Technical SEO

llms.txt for SaaS in 2026: Implementation Guide

By Nadia Mohamed · 19 May 2026 · 12 min read · Updated 3 June 2026

What is llms.txt and does it actually do anything for SaaS SEO?

llms.txt is a proposed text-file standard, placed at a site’s root directory, that lists Markdown-formatted pointers to a website’s most authoritative content — intended to help large language models find and cite the right resources without parsing the entire site. As of June 2026 it is unofficial, no major LLM provider has committed to honouring it, and the available data shows AI crawlers visit llms.txt files at a tiny fraction of the rate at which they visit regular content. For SaaS sites the practical advice is: implement it as a 30-minute future-proofing exercise if you have well-structured documentation, but do not let it displace higher-leverage AI citation work (server-rendered schema, expert-attributed content, primary-source citations) where the measurable returns actually live in 2026.

TL;DR — Key takeaways

llms.txt was proposed in 2024 by Jeremy Howard (Answer.AI) as a way for sites to advertise their most LLM-relevant content to AI crawlers. It is a plain Markdown file at /llms.txt listing URLs grouped by H2 section headings, each with a brief description of what the URL covers.
No major LLM vendor (OpenAI, Anthropic, Google, Perplexity) has officially confirmed honouring llms.txt in production crawlers. At Google’s Search Central Deep Dive event in July 2025, Gary Illyes stated that Google does not use llms.txt as a ranking or crawling signal, despite community speculation that they might be experimenting with it.
OtterlyAI’s 90-day experiment on its own site found that AI crawlers hit /llms.txt in roughly 0.1% of AI-bot visits — meaningful as a signal that adoption is currently negligible, with the caveat that one site over one window is a thin evidence base for confident projection.
The implementation cost is low (a static text file, no dependencies, no build pipeline integration) and the maintenance cost is low (quarterly review of listed URLs).
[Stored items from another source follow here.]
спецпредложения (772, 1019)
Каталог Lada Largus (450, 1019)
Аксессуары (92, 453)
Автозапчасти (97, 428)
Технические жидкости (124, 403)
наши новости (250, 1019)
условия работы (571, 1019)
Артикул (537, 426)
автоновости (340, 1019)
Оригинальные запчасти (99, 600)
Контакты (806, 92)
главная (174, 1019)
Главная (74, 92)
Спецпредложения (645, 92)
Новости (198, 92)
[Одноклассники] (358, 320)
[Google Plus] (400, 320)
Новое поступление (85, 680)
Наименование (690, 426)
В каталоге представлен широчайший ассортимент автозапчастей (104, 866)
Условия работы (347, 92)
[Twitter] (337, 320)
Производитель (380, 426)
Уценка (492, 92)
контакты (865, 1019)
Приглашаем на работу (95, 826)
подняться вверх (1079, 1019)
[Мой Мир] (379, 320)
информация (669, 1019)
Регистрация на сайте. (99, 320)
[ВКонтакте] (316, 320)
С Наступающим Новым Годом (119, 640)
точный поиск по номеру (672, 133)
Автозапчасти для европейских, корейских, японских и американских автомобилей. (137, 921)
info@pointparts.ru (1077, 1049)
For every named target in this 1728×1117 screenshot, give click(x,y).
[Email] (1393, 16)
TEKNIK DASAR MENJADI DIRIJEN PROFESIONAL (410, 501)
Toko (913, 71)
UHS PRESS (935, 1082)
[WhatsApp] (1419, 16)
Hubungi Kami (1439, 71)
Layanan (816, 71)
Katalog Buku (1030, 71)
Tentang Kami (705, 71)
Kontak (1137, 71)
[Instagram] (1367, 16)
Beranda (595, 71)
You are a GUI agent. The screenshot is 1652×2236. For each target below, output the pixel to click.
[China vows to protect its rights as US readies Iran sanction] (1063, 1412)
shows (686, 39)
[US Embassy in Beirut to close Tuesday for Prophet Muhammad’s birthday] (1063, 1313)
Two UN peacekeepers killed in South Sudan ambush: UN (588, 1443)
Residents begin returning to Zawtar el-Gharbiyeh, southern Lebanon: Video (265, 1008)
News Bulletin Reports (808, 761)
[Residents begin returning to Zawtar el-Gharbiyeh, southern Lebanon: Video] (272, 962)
The opportunity cost is mainly attention: every hour spent perfecting llms.txt is an hour not spent on schema implementation, primary-source citations, or content quality — all of which have measurable impact on AI citation eligibility today.
The pragmatic recommendation for SaaS sites in 2026: ship an llms.txt file if your documentation is clean and stable, treat it as low-priority maintenance, and do not over-invest in optimising it. Measure success through your AI referral traffic baseline (covered in the AI referral traffic tracking piece), not through llms.txt visit counts.
llms.txt sits inside the broader 12-phase SEO & GEO audit framework — specifically Phase 8 (AI citation readiness), where it ranks below schema, entity signals, and content structure as a citation-eligibility driver.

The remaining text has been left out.